In 2020, Hartle made history as one of the first Canadians granted federal exemption for psilocybin treatment, thanks to then-health minister Patty Hajdu. While he couldn’t directly access the drug, he received clearance for therapy administered by a doctor. However, the 12-month exemption expired over a year ago, leaving Hartle in uncertainty. Despite applying for an extension, he has encountered “a lot of radio silence.”
Hartle observes a shift in the federal government’s approach, moving away from granting exemptions and toward prioritizing clinical trials. Despite his efforts, he has yet to receive any communication from Health Minister Jean-Yves Duclos or anyone at Health Canada. The agency’s lack of response to media inquiries confirms the uncertainty surrounding requests from Hartle and numerous others.
Health Canada acknowledges the promising outcomes of clinical trials involving psilocybin but notes the absence of approved therapeutics containing the compound in Canada or elsewhere. Meanwhile, obtaining unregulated mushrooms and psilocybin products is remarkably easy, with online platforms and brick-and-mortar stores openly selling them. This scenario mirrors the pre-legalization era of cannabis in Canada, leading many to speculate that magic mushrooms may soon follow suit.
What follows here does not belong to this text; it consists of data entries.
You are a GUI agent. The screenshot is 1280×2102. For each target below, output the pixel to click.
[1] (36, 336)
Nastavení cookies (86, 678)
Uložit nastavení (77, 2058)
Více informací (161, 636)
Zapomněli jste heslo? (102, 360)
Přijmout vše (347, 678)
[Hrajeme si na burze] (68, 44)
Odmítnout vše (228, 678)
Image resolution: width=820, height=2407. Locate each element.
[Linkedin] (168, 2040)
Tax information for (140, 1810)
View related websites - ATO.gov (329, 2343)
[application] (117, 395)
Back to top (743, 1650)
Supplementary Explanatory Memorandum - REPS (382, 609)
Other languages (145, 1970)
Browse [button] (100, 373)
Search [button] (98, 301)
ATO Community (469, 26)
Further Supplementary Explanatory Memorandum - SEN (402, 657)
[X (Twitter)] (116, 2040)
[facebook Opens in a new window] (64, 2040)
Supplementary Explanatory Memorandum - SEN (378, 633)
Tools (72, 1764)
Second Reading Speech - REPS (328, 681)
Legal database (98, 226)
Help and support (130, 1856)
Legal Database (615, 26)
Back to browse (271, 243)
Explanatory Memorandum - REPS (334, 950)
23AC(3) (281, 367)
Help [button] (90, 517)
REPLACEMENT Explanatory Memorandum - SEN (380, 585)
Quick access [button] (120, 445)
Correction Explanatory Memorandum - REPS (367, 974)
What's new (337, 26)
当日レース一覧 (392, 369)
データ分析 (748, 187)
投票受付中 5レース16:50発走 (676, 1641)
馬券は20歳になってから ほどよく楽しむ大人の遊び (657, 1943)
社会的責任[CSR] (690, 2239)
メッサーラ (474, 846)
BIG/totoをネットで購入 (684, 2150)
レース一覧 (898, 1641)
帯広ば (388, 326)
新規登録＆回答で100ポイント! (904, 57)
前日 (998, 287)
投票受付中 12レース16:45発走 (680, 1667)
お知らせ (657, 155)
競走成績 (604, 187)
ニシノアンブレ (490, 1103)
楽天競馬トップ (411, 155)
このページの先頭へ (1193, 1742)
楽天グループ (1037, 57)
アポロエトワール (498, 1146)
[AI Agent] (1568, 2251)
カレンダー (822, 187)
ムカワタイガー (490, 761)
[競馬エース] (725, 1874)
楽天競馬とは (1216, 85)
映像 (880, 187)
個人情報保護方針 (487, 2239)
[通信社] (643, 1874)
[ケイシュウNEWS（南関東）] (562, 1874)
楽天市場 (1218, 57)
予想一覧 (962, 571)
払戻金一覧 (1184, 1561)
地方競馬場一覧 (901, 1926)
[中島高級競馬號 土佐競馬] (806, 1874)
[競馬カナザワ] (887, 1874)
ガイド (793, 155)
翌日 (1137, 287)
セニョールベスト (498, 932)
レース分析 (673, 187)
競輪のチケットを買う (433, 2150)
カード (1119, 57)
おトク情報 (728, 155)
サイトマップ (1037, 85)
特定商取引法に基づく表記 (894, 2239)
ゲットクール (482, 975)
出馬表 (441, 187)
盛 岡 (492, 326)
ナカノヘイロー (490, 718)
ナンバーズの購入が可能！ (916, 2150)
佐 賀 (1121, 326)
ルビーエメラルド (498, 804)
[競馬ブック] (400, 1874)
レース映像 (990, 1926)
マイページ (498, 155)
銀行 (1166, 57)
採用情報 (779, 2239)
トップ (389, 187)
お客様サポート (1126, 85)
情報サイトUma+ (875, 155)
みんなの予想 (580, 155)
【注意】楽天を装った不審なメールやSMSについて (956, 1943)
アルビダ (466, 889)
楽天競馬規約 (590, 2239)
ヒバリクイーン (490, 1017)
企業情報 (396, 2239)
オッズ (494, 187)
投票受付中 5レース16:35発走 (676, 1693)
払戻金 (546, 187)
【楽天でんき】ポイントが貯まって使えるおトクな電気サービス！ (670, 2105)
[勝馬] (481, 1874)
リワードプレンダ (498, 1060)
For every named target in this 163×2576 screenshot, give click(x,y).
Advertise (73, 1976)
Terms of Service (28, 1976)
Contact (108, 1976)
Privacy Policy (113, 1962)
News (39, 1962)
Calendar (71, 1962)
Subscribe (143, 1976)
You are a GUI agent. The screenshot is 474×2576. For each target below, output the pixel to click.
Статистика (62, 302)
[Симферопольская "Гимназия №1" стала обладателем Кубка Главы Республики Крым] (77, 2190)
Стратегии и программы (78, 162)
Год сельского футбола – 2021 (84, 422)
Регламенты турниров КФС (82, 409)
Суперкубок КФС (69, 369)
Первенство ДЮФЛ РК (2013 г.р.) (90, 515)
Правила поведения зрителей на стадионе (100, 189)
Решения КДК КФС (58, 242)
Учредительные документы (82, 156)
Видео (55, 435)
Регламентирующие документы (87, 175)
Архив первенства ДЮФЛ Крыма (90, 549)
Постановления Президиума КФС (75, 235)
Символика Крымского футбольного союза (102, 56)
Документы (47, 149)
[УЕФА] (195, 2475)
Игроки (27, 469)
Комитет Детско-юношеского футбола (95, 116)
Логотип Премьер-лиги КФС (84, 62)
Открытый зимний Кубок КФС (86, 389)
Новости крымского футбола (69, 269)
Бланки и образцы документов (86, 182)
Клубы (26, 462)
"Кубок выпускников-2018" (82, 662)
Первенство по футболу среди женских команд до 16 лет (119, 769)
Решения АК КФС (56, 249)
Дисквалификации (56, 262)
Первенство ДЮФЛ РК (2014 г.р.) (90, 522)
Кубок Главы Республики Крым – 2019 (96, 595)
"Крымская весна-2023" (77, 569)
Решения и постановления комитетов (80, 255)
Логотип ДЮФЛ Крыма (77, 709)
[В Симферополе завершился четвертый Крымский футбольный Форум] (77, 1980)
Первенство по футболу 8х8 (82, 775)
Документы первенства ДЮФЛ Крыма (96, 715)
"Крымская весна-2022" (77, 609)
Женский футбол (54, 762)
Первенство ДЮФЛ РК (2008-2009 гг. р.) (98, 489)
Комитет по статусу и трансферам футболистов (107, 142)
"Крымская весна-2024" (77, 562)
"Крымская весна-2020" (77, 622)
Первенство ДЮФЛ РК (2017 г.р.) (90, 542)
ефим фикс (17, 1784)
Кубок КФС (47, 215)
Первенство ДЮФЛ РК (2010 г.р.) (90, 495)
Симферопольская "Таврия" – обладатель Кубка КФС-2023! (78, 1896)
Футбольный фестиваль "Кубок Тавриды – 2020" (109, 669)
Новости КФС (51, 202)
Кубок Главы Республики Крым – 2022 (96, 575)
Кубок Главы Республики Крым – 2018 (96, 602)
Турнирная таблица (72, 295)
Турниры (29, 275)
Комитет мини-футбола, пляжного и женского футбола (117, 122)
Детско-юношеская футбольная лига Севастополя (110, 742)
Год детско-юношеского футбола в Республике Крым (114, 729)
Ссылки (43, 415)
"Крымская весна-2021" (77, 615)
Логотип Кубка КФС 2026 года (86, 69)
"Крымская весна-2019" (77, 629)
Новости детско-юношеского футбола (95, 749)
However, some researchers caution against the rapid progression, advocating for further studies on the psychological effects of therapeutic psilocybin. They argue that a more cautious approach is necessary before widespread legalization.
Norm Farb, an associate professor of psychology at the University of Toronto’s Mississauga campus, expresses skepticism about the prolonged timeframe required for scientific research. He predicts that within three to five years, we may witness the off-label use of psilocybin, similar to ketamine. This scenario, he suggests, could lead to legal disputes settling the potential harms rather than relying on thorough research.
For Thomas Hartle, the urgency of his situation is clear. He doesn’t have the luxury of waiting 10 to 20 years for conclusive scientific findings. Aware of the effectiveness of psilocybin in his treatment, he simply seeks the renewal of his doctor’s clearance for legal treatment.
Hartle collaborates with TheraPsil, a group of medical professionals, in their legal challenge urging the federal government to grant psilocybin access to patients like himself. Their legal submission to Health Canada argues that denying access violates patients’ rights.
Despite the option of illegal treatment, Hartle remains committed to advocating for legal change. He believes in fighting for his preferred approach rather than resorting to unregulated means. “Why would we spend our time encouraging people to do the illegal things when people could be encouraging change in the law itself?” he questions.